Background
At present, the function of numerous individual regulatory elements has been characterized extensively, but the combined effect of various cis-regulatory elements on gene expression in mammalian cells has been less discussed.
Results
In the present study, we examined the function of the combined effect of various cis-regulatory elements on gene expression in mammalian cells. To detect the function of different combinations of cis-acting elements on gene expression, we compared the effects of four promoters (PGK, Polr2a and EF-1α core promoter), two enhancers (CMV and SV40 enhancer), two introns (EF-1α intron A and hybrid intron), two terminators (CYC1 and TEF terminator) and their different combinations on gene expression.
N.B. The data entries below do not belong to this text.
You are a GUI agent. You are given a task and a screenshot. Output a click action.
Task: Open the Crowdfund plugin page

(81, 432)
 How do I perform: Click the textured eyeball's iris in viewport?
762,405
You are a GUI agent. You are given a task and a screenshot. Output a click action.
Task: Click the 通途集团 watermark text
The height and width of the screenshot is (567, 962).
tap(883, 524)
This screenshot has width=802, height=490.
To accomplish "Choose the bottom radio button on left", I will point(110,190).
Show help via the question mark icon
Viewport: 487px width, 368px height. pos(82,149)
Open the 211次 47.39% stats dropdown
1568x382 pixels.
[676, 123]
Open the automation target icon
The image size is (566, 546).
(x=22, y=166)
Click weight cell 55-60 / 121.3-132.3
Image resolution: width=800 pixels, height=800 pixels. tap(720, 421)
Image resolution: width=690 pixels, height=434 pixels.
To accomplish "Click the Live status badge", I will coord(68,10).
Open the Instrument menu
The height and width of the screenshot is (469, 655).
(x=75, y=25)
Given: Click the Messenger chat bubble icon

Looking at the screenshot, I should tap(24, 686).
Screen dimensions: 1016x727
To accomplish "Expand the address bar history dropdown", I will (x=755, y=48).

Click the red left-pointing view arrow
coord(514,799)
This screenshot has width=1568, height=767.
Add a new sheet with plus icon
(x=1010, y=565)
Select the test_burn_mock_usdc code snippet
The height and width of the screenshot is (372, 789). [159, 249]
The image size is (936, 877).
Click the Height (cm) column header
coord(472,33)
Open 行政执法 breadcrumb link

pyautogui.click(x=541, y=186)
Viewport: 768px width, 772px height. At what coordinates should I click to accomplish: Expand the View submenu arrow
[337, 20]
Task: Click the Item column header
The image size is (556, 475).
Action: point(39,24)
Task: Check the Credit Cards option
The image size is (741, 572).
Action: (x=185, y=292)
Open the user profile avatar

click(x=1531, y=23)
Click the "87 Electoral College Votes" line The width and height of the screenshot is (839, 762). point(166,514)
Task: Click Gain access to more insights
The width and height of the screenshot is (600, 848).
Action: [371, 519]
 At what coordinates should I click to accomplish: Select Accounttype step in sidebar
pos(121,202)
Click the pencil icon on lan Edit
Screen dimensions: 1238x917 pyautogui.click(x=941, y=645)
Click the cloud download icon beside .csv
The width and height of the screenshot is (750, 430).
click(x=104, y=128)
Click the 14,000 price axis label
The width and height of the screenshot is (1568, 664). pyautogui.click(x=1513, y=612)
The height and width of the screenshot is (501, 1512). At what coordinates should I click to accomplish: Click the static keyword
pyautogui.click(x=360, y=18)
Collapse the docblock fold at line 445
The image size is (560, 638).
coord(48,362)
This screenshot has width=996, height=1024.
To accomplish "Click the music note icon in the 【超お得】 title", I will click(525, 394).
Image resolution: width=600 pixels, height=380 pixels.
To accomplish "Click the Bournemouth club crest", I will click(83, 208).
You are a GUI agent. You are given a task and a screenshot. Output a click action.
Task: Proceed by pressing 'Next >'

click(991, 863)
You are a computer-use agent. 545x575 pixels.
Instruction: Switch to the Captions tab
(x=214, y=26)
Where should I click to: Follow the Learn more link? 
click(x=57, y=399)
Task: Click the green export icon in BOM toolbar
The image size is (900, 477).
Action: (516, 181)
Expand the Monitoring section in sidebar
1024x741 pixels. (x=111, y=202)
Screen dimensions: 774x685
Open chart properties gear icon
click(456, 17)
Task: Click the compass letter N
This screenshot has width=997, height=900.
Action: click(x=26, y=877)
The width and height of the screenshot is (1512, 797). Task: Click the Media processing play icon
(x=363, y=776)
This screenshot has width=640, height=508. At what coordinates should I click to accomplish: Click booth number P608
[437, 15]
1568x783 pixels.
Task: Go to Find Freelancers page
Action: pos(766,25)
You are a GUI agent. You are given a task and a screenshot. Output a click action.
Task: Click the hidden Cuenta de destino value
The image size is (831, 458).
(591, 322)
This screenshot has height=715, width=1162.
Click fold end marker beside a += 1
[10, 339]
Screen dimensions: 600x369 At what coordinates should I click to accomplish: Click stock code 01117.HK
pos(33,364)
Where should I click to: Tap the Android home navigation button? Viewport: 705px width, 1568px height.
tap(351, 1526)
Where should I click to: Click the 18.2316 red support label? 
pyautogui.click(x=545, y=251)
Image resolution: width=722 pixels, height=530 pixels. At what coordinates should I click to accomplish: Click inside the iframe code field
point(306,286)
We constructed expression vectors with different combinations of these regulatory elements and detect the expression of eGFP by fluorescence intensity contrast and western blotting. Here we report that different combinations of cis-acting elements have a significant effect on protein expression. The vector with CMV enhancer, EF-1α core promoter and TEF terminator can express about three times higher eGFP than the unmodified vector in different animal cells.
Conclusions
We demonstrate that a direct combination of multiple regulatory elements capable of regulating gene expression did not exhibit synergistic effects. Our results show that regulation of protein expression can be achieved by optimizing the combination of cis-acting elements, and these findings can be used in biological applications that require regulation of gene expression.